Price Pressure is the largest risk, especially given savings pricing/ competition pressure impacting savings at the same time. The recent price war that has opened out in the larger mainstream lenders would be a big concern if that permeated to smaller more specialist lenders.
Why do branches still matter to your members?
IK: Branches still serve an important purpose for our members, providing a friendly place for in-person help and working alongside our digital offerings. Having the choice between using physical branches and online services is particularly valuable for members who are vulnerable or facing complicated transactions, as they may need hands-on, personalised support.
By offering both options, we make sure every member can use our services in the way that works best for them, helping everyone feel included and confident in managing their finances. Our planned redevelopment of the Market Harborough branch to include community-space flats and member events reinforces our commitment to accessibility and local engagement.

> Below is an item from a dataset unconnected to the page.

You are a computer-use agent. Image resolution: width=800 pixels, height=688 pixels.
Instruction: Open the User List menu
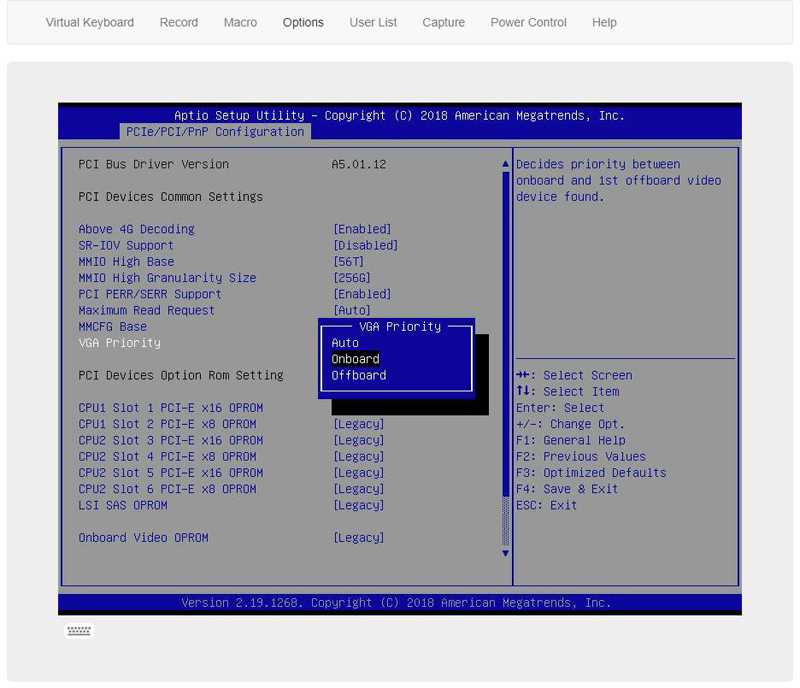373,22

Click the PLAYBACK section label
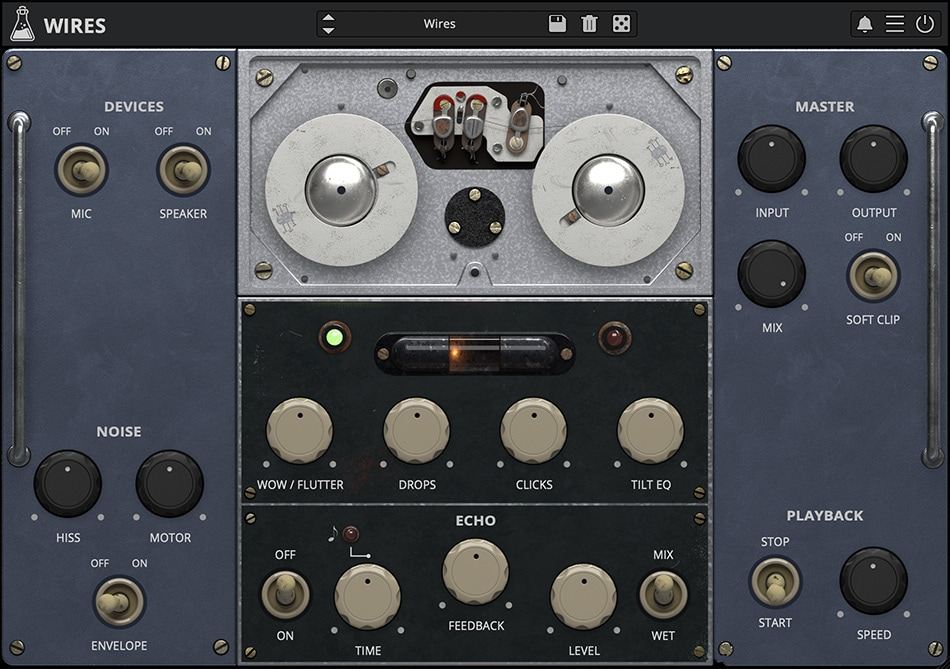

CH: We’ve found that our members like to have the option of face-to-face interactions for bigger milestone moments, support or complex transactions.
When it comes to asking more complicated questions, or should they come into difficulty, customers prefer telephone or coming into branch to have the reassurance of speaking to a real person. Our branches have evolved into community hubs rather than mere transactional locations, so we continue to invest heavily to adapt our branches for their modern purpose.
What is your main first-time buyer focus right now?
IK: As a specialist lender, we’re not one of the larger players in the first-time buyer market. Instead, our focus is on supporting local first homeowners within our immediate communities through dedicated community initiatives. We have recently purchased seven houses locally for community use in partnership with a housing association, and we are developing our Market Harborough branch to create five flats specifically for local first-time buyers, further strengthening our commitment to accessible housing and community growth.
CH: In 2025, first-time buyers accounted for more than 30% of our lending and are a key proposition for us.
During 2025 we branched out further into foreign currency mortgages and offering mortgages to foreign nationals, working in the UK on a VISA, we offer 6x income for professionals and accept self-employed income, responding to the changing modern workplace and requirements of the market.
Do you run, or plan to run, any rent-to-buy style schemes? What works and what does not?
IK: As part of our ongoing commitment to accessible housing, we are actively exploring a rent-to-buy scheme for the five flats being developed above our Market Harborough branch. This approach could provide local first-time buyers with a practical pathway into homeownership, allowing them to build equity while renting and easing the transition to purchasing. We believe that a thoughtfully structured rent-to-buy program, paired with support from community partners, can address affordability challenges and empower more members to take their first step onto the property ladder.
CH: We have no plans for a rent to buy scheme at present.